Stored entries
►

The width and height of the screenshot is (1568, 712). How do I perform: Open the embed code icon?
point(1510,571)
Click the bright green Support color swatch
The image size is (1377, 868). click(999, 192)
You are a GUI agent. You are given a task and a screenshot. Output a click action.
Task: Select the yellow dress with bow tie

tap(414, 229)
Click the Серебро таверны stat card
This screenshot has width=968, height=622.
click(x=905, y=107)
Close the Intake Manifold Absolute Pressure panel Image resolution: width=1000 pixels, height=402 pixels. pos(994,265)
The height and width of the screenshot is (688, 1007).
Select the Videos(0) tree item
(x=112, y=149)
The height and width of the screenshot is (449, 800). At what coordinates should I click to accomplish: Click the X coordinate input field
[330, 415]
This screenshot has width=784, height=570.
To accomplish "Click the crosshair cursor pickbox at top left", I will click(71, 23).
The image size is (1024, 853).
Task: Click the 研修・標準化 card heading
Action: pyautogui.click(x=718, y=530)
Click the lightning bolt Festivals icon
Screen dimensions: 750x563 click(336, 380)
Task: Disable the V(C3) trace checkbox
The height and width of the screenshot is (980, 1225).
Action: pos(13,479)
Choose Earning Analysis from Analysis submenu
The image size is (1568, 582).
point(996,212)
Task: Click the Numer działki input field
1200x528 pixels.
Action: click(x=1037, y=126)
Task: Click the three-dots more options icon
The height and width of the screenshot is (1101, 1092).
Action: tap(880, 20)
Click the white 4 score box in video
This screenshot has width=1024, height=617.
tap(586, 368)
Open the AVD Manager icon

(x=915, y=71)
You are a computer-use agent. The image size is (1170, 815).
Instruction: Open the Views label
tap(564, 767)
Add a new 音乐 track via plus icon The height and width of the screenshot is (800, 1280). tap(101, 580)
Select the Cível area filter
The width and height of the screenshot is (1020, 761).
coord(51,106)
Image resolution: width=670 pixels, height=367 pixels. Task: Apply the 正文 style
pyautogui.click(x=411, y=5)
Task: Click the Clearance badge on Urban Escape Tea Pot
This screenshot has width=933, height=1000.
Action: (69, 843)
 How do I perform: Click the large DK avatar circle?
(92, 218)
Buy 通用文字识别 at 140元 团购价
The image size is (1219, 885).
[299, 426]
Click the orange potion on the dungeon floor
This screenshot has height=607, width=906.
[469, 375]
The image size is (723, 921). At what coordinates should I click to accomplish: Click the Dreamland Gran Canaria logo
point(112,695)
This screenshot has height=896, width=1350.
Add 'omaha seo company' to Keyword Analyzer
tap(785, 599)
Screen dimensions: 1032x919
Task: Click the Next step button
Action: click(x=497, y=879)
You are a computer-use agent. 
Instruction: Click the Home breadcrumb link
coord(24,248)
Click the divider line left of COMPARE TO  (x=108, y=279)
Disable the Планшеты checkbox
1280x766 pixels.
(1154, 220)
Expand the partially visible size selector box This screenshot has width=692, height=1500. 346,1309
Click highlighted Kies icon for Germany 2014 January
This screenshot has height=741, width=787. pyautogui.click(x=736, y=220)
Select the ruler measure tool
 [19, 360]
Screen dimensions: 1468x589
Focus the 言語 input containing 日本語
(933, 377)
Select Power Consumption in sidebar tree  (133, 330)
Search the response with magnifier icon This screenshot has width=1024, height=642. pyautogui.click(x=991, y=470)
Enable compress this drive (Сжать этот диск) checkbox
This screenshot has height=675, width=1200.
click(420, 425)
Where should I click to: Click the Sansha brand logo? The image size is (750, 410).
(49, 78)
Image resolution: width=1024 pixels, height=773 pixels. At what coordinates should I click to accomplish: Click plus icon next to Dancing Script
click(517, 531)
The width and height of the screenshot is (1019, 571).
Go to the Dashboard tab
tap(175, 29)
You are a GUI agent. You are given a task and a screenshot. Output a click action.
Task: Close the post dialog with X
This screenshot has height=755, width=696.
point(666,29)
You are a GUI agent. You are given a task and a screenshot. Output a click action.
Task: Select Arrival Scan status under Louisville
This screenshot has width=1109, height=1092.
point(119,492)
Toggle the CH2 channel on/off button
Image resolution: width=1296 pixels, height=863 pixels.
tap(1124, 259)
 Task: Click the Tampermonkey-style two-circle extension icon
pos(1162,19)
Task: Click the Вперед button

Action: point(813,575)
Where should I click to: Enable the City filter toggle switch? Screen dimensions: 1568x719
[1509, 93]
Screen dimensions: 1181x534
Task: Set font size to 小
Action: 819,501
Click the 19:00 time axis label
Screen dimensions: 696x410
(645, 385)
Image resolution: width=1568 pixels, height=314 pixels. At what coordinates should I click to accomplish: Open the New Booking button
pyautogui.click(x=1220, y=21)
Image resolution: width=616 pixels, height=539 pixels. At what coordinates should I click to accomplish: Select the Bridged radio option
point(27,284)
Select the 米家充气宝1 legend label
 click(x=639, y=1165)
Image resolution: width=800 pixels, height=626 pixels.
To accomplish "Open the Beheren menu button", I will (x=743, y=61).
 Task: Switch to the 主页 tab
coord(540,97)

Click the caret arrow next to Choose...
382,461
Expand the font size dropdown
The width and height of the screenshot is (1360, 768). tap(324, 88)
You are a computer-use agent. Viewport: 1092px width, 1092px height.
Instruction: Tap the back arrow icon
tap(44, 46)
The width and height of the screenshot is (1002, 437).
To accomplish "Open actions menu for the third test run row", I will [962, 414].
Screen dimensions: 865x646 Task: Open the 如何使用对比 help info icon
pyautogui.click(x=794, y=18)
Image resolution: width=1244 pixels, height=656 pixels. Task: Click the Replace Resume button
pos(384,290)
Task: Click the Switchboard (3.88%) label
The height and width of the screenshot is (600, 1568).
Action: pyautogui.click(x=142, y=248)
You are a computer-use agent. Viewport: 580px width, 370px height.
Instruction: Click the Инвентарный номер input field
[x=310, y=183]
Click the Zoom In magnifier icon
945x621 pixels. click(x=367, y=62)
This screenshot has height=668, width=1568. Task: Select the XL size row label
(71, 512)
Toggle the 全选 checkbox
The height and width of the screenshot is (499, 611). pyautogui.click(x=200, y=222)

◄

To do: Write all the entries out again exactly as they are.

Output:
The width and height of the screenshot is (1568, 712). How do I perform: Open the embed code icon?
point(1510,571)
Click the bright green Support color swatch
The image size is (1377, 868). click(999, 192)
You are a GUI agent. You are given a task and a screenshot. Output a click action.
Task: Select the yellow dress with bow tie

tap(414, 229)
Click the Серебро таверны stat card
This screenshot has width=968, height=622.
click(x=905, y=107)
Close the Intake Manifold Absolute Pressure panel Image resolution: width=1000 pixels, height=402 pixels. pos(994,265)
The height and width of the screenshot is (688, 1007).
Select the Videos(0) tree item
(x=112, y=149)
The height and width of the screenshot is (449, 800). At what coordinates should I click to accomplish: Click the X coordinate input field
[330, 415]
This screenshot has width=784, height=570.
To accomplish "Click the crosshair cursor pickbox at top left", I will click(71, 23).
The image size is (1024, 853).
Task: Click the 研修・標準化 card heading
Action: pyautogui.click(x=718, y=530)
Click the lightning bolt Festivals icon
Screen dimensions: 750x563 click(336, 380)
Task: Disable the V(C3) trace checkbox
The height and width of the screenshot is (980, 1225).
Action: pos(13,479)
Choose Earning Analysis from Analysis submenu
The image size is (1568, 582).
point(996,212)
Task: Click the Numer działki input field
1200x528 pixels.
Action: click(x=1037, y=126)
Task: Click the three-dots more options icon
The height and width of the screenshot is (1101, 1092).
Action: tap(880, 20)
Click the white 4 score box in video
This screenshot has width=1024, height=617.
tap(586, 368)
Open the AVD Manager icon

(x=915, y=71)
You are a computer-use agent. The image size is (1170, 815).
Instruction: Open the Views label
tap(564, 767)
Add a new 音乐 track via plus icon The height and width of the screenshot is (800, 1280). tap(101, 580)
Select the Cível area filter
The width and height of the screenshot is (1020, 761).
coord(51,106)
Image resolution: width=670 pixels, height=367 pixels. Task: Apply the 正文 style
pyautogui.click(x=411, y=5)
Task: Click the Clearance badge on Urban Escape Tea Pot
This screenshot has width=933, height=1000.
Action: (69, 843)
 How do I perform: Click the large DK avatar circle?
(92, 218)
Buy 通用文字识别 at 140元 团购价
The image size is (1219, 885).
[299, 426]
Click the orange potion on the dungeon floor
This screenshot has height=607, width=906.
[469, 375]
The image size is (723, 921). At what coordinates should I click to accomplish: Click the Dreamland Gran Canaria logo
point(112,695)
This screenshot has height=896, width=1350.
Add 'omaha seo company' to Keyword Analyzer
tap(785, 599)
Screen dimensions: 1032x919
Task: Click the Next step button
Action: click(x=497, y=879)
You are a computer-use agent. 
Instruction: Click the Home breadcrumb link
coord(24,248)
Click the divider line left of COMPARE TO  (x=108, y=279)
Disable the Планшеты checkbox
1280x766 pixels.
(1154, 220)
Expand the partially visible size selector box This screenshot has width=692, height=1500. 346,1309
Click highlighted Kies icon for Germany 2014 January
This screenshot has height=741, width=787. pyautogui.click(x=736, y=220)
Select the ruler measure tool
 [19, 360]
Screen dimensions: 1468x589
Focus the 言語 input containing 日本語
(933, 377)
Select Power Consumption in sidebar tree  (133, 330)
Search the response with magnifier icon This screenshot has width=1024, height=642. pyautogui.click(x=991, y=470)
Enable compress this drive (Сжать этот диск) checkbox
This screenshot has height=675, width=1200.
click(420, 425)
Where should I click to: Click the Sansha brand logo? The image size is (750, 410).
(49, 78)
Image resolution: width=1024 pixels, height=773 pixels. At what coordinates should I click to accomplish: Click plus icon next to Dancing Script
click(517, 531)
The width and height of the screenshot is (1019, 571).
Go to the Dashboard tab
tap(175, 29)
You are a GUI agent. You are given a task and a screenshot. Output a click action.
Task: Close the post dialog with X
This screenshot has height=755, width=696.
point(666,29)
You are a GUI agent. You are given a task and a screenshot. Output a click action.
Task: Select Arrival Scan status under Louisville
This screenshot has width=1109, height=1092.
point(119,492)
Toggle the CH2 channel on/off button
Image resolution: width=1296 pixels, height=863 pixels.
tap(1124, 259)
 Task: Click the Tampermonkey-style two-circle extension icon
pos(1162,19)
Task: Click the Вперед button

Action: point(813,575)
Where should I click to: Enable the City filter toggle switch? Screen dimensions: 1568x719
[1509, 93]
Screen dimensions: 1181x534
Task: Set font size to 小
Action: 819,501
Click the 19:00 time axis label
Screen dimensions: 696x410
(645, 385)
Image resolution: width=1568 pixels, height=314 pixels. At what coordinates should I click to accomplish: Open the New Booking button
pyautogui.click(x=1220, y=21)
Image resolution: width=616 pixels, height=539 pixels. At what coordinates should I click to accomplish: Select the Bridged radio option
point(27,284)
Select the 米家充气宝1 legend label
 click(x=639, y=1165)
Image resolution: width=800 pixels, height=626 pixels.
To accomplish "Open the Beheren menu button", I will (x=743, y=61).
 Task: Switch to the 主页 tab
coord(540,97)

Click the caret arrow next to Choose...
382,461
Expand the font size dropdown
The width and height of the screenshot is (1360, 768). tap(324, 88)
You are a computer-use agent. Viewport: 1092px width, 1092px height.
Instruction: Tap the back arrow icon
tap(44, 46)
The width and height of the screenshot is (1002, 437).
To accomplish "Open actions menu for the third test run row", I will [962, 414].
Screen dimensions: 865x646 Task: Open the 如何使用对比 help info icon
pyautogui.click(x=794, y=18)
Image resolution: width=1244 pixels, height=656 pixels. Task: Click the Replace Resume button
pos(384,290)
Task: Click the Switchboard (3.88%) label
The height and width of the screenshot is (600, 1568).
Action: pyautogui.click(x=142, y=248)
You are a computer-use agent. Viewport: 580px width, 370px height.
Instruction: Click the Инвентарный номер input field
[x=310, y=183]
Click the Zoom In magnifier icon
945x621 pixels. click(x=367, y=62)
This screenshot has height=668, width=1568. Task: Select the XL size row label
(71, 512)
Toggle the 全选 checkbox
The height and width of the screenshot is (499, 611). pyautogui.click(x=200, y=222)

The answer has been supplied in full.